Exercise material:

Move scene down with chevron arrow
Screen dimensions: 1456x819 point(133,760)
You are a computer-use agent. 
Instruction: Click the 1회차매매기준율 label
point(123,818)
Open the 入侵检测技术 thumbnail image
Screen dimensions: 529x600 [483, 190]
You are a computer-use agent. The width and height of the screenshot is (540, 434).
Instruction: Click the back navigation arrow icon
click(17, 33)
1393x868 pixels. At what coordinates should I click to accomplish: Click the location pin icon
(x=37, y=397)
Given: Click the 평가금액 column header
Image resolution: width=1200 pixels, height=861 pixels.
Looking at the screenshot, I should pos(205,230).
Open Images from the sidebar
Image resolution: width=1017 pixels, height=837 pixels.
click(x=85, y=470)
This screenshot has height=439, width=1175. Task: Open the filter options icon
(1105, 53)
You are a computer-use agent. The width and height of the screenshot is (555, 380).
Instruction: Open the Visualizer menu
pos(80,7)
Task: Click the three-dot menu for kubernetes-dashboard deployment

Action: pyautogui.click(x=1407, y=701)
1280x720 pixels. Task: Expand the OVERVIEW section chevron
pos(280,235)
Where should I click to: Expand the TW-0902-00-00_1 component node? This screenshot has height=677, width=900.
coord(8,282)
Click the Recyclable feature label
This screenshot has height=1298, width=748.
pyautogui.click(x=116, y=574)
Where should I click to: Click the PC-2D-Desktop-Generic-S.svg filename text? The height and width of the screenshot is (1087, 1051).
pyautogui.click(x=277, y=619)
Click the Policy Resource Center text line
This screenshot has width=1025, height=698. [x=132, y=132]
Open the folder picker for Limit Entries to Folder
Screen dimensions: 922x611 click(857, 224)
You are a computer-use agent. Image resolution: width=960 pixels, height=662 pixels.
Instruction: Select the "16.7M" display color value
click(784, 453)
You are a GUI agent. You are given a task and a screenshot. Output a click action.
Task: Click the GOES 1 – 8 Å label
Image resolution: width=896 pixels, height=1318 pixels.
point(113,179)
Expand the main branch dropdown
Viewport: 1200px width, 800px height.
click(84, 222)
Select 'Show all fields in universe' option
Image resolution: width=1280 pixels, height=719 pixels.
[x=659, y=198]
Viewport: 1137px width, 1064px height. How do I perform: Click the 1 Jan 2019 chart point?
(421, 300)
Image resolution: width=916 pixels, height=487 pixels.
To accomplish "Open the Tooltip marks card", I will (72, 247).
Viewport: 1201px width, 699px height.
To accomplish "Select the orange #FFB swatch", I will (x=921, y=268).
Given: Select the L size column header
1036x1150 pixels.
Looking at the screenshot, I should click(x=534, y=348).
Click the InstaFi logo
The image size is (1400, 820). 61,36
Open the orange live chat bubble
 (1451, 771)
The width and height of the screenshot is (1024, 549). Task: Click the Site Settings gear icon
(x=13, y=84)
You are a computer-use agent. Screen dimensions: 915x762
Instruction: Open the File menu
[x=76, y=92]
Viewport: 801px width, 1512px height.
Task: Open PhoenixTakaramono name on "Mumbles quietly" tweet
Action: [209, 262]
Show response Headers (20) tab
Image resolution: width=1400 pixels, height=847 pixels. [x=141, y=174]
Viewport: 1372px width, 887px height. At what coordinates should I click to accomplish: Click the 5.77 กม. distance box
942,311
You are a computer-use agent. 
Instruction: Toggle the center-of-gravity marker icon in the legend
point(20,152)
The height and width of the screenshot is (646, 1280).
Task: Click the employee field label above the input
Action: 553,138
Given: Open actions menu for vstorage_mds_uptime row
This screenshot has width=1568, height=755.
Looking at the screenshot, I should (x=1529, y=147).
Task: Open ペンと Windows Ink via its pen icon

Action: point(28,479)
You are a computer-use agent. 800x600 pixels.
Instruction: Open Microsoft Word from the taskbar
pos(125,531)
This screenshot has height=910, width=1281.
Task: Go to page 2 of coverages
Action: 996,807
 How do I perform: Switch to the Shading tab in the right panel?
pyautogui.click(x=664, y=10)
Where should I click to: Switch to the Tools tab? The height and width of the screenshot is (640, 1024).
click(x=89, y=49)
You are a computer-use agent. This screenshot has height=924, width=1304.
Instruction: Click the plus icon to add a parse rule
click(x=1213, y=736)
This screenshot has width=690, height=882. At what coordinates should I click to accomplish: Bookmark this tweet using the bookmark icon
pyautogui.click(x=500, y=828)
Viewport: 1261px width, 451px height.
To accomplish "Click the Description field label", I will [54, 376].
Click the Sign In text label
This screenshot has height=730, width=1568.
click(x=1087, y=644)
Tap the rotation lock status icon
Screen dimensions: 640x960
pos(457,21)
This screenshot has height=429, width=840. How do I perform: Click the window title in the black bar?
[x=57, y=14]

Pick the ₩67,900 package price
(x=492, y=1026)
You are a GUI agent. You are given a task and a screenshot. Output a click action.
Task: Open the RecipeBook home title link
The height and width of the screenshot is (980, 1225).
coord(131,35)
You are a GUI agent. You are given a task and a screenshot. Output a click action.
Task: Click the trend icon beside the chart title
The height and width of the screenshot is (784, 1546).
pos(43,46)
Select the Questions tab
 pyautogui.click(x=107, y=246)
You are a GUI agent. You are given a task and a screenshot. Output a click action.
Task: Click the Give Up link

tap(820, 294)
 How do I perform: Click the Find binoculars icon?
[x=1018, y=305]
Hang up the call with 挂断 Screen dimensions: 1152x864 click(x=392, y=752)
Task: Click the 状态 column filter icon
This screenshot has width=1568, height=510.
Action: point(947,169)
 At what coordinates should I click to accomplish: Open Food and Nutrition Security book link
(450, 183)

Task item: Count up the lines in the preceding data that include the word "column"; respond with the number only.

Output below: 3